Vu la procédure suivante :
Procédure contentieuse antérieure :
Mme F...E...A...C...a demandé au tribunal administratif de Paris d'annuler la décision verbale en date du 7 août 2015 par laquelle le consulat général de France à New York a refusé de lui délivrer une carte nationale d'identité et un passeport biométrique, ensemble la décision du 19 juillet 2016 par laquelle le ministre des affaires étrangères et du développement international a confirmé ce refus.
Par un jugement n° 1614882 du 10 novembre 2017, le tribunal administratif de Paris a rejeté sa demande.
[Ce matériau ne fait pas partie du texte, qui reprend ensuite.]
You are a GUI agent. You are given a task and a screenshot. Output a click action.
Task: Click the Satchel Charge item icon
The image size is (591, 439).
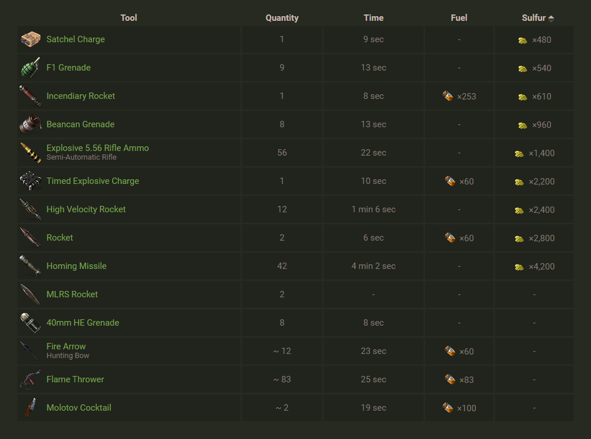coord(30,39)
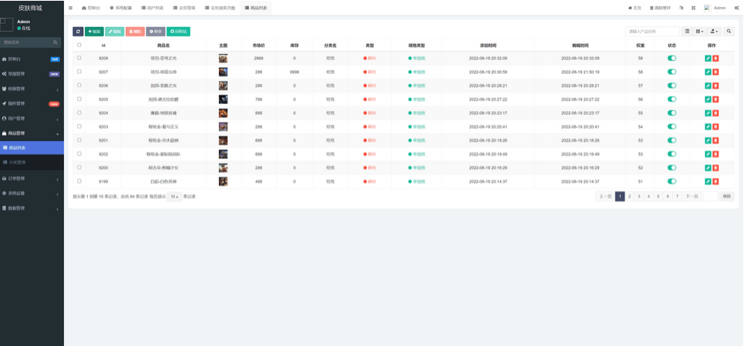
Task: Click the table refresh icon button
Action: point(78,32)
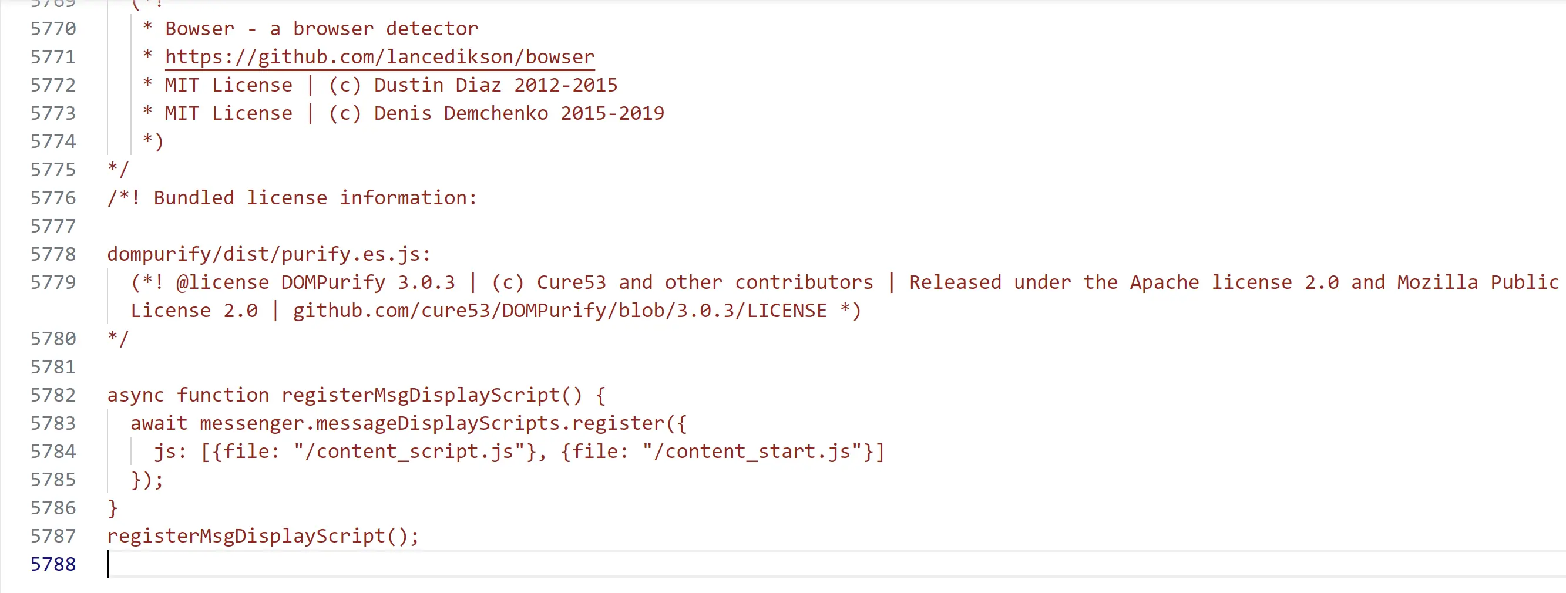Click the "await" keyword on line 5783

click(159, 423)
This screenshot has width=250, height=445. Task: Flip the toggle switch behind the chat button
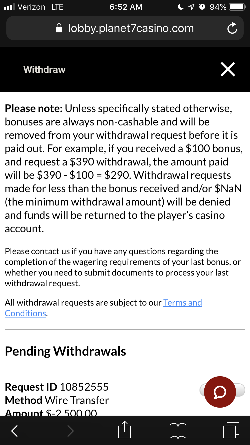point(222,390)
Procédure devant la Cour :
Par une requête enregistrée le 14 mars 2018, Mme D... C..., représentée par Me Sarraj, demande à la Cour :
1°) d'annuler le jugement n° 1614882 du 10 novembre 2017 du tribunal administratif de Paris ;
2°) d'annuler :
a) la décision de refus de délivrance d'une carte nationale d'identité prise le 7 août 2015 par le consul général de France à New York ;
b) la décision de refus de délivrance d'un passeport prise le 7 août 2015 par le consul général de France à New York ;
c) la décision de refus de délivrance d'une carte nationale d'identité prise le
19 juillet 2016, sur recours hiérarchique, par le ministre des affaires étrangères et du développement international ;
d) la décision de refus de délivrance d'un passeport prise le 19 juillet 2016, sur recours hiérarchique, par le ministre des affaires étrangères et du développement international ;
3°) d'enjoindre au consul général de France à New York de lui délivrer une carte nationale d'identité et un passeport sous astreinte de 50 euros par jour de retard à compter de l'arrêt à intervenir ;
4°) de mettre à la charge de l'État le versement d'une somme de 1 500 euros en application de l'article L. 761-1 du code de justice administrative.
Elle soutient que :
- le jugement attaqué est irrégulier, dès lors que le tribunal administratif a insuffisamment motivé sa décision d'écarter l'instruction ministérielle conjointe n° 1OCK1002582C du 1er mars 2010 relative à la simplification de la délivrance des cartes nationales d'identité et des passeports ;
- conformément aux dispositions de l'article 4 du décret du 22 octobre 1955 et de l'article 5 du 30 décembre 2005, elle avait suffisamment justifié, par la production de son acte de naissance, sa nationalité française ; cet acte détenu par le service central d'état civil du ministère des affaires étrangères créé par décret du 1er juin 1965 suffit à prouver sa nationalité française, comme le rappelle la circulaire du 1er mars 2010 ;
- elle est française depuis sa naissance le 3 mars 1942 au Maroc et ses parents, dont son père engagé dans l'armée française, n'avaient pas d'autre nationalité que la nationalité française à lui transmettre.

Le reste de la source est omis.